The task: Copy the lines below verbatim. Begin with the first and end with the line containing "You are a computer-use agent. This".

Dataset:
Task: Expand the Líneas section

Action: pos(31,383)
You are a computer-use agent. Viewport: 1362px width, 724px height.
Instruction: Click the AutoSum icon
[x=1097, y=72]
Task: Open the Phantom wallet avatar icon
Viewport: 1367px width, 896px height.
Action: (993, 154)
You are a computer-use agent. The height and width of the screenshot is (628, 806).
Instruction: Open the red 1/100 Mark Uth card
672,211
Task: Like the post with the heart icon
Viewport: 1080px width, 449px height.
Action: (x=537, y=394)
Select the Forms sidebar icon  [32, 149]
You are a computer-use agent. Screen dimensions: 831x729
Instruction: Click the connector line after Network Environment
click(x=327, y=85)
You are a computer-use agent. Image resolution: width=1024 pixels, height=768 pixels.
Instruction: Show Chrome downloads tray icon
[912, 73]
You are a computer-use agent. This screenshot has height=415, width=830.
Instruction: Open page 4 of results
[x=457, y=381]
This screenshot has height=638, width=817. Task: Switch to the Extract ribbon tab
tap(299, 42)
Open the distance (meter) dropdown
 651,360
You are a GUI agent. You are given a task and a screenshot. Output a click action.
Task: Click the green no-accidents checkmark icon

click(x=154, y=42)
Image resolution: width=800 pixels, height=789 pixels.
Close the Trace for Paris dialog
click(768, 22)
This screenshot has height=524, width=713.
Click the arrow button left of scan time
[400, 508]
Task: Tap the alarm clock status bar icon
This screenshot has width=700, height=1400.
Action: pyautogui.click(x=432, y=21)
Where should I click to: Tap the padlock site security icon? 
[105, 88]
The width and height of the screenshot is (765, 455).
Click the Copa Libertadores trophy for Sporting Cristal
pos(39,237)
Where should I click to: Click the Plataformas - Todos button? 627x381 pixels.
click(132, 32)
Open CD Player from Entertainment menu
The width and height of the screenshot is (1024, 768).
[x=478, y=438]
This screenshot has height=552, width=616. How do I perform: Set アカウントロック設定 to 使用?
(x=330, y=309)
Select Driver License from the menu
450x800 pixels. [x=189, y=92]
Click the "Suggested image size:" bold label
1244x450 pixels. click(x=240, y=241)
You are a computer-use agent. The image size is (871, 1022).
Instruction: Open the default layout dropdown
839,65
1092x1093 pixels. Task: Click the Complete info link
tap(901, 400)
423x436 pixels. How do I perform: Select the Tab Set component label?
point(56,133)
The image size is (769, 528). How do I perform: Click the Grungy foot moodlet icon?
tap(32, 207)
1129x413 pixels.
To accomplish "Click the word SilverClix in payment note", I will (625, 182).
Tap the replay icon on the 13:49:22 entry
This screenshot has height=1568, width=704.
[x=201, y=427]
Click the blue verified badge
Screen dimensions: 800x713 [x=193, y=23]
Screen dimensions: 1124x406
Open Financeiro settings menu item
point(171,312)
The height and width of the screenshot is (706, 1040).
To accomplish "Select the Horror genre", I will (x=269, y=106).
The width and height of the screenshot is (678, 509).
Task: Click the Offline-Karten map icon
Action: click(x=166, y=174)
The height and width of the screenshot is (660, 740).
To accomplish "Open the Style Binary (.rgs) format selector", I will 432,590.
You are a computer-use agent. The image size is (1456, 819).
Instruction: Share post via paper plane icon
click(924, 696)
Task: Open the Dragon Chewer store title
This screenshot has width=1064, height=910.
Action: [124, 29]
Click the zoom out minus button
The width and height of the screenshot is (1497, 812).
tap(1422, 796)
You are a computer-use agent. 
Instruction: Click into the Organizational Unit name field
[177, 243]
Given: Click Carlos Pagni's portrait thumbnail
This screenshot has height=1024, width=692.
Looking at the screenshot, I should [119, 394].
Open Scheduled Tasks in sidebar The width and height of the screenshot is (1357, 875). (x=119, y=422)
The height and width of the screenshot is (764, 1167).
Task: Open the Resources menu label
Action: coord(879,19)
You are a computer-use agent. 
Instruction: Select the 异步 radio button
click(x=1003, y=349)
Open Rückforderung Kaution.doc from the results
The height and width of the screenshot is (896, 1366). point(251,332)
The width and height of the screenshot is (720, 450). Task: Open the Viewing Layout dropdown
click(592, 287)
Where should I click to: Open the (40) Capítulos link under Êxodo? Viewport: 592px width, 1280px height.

Task output:
Task: Expand the Líneas section

Action: pos(31,383)
You are a computer-use agent. Viewport: 1362px width, 724px height.
Instruction: Click the AutoSum icon
[x=1097, y=72]
Task: Open the Phantom wallet avatar icon
Viewport: 1367px width, 896px height.
Action: (993, 154)
You are a computer-use agent. The height and width of the screenshot is (628, 806).
Instruction: Open the red 1/100 Mark Uth card
672,211
Task: Like the post with the heart icon
Viewport: 1080px width, 449px height.
Action: (x=537, y=394)
Select the Forms sidebar icon  [32, 149]
You are a computer-use agent. Screen dimensions: 831x729
Instruction: Click the connector line after Network Environment
click(x=327, y=85)
You are a computer-use agent. Image resolution: width=1024 pixels, height=768 pixels.
Instruction: Show Chrome downloads tray icon
[912, 73]
You are a computer-use agent. This screenshot has height=415, width=830.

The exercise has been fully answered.